London is set for its largest oil company listing on the Alternative Investment Market in two years

Courtney Goldsmith
Follow Courtney
An Appalachia oil producer will find a home on London's junior floatation market
An Appalachia oil producer will find a home on London's junior floatation market (Source: Getty)

London is set for its biggest oil and gas listing since 2014 as Diversified Gas & Oil gears up for a float on the Alternative Investment Market (Aim) Friday.

Diversified, a US-based firm that operates around 7,500 gas and oil producing wells in the Appalachian Basin, raised $50m (£39.7m) in capital. It produces 4,700 barrels of oil equivalent per day (boepd) mainly in the US states of Ohio, West Virginia and Pennsylvania.

The company has exploded over the past two years as it picks up conventional low-risk oil and gas assets from larger American production and exploration companies that are turning their focus to shale production.

Read more: First US shale gas shipment arrives in the UK as fracking debate rages

Listing on London's junior floatation market will take Diversified's market capitalisation to $86.4m. It's the largest initial public offering (IPO) in the sector since Savannah Petroleum was listed in August 2014, after which plummeting oil prices nudged investors away from niche oil and gas companies.

The company will place shares at a price of 65p.

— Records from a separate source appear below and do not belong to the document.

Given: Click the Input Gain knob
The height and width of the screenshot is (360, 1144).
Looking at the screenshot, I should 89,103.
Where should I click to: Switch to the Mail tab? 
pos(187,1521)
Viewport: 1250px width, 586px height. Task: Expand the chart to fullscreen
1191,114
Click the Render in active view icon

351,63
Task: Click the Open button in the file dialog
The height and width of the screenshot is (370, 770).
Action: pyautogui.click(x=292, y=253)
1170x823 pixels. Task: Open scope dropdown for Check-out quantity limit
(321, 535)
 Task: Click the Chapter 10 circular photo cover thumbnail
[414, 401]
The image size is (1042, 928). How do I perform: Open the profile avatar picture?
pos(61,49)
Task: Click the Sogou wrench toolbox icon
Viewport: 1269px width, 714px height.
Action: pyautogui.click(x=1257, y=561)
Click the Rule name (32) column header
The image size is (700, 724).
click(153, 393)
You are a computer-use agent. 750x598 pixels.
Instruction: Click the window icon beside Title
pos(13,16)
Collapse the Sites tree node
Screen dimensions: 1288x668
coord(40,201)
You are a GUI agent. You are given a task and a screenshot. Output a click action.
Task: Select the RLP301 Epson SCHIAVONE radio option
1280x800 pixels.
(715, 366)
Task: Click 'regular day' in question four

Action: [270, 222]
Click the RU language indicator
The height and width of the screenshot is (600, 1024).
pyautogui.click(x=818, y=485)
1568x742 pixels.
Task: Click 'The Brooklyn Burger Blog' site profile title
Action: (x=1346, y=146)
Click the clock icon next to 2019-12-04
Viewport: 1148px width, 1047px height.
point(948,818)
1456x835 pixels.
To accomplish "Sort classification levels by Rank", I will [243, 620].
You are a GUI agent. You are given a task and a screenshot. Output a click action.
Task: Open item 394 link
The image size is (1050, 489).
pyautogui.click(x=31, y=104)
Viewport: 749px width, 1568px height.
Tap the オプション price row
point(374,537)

Robert Hutson and Robert Post established Diversified in 2001, and its head office is based in Birmingham, Alabama.

The company said it chose to list on Aim because of its focus on growth companies – the US has no comparable junior market. Diversified hopes to raise capital to expedite growth of the company with its low-risk listing.

Oil and gas companies are rumoured to be making a comeback on Aim this year as commodity prices continue to recover, propping up mid- to large-cap miners, a report from broker FinnCap found.

By the end of 2016, iron ore prices had doubled from their January 2016 lows while other base metal prices like zinc also climbed, up nearly 70 per cent by December.

The rebound in commodity prices helped drive the recovery of the mining sector, with BHP Billiton's shares rising 84 per cent to the end of 2016 and Rio Tinto's 64 per cent.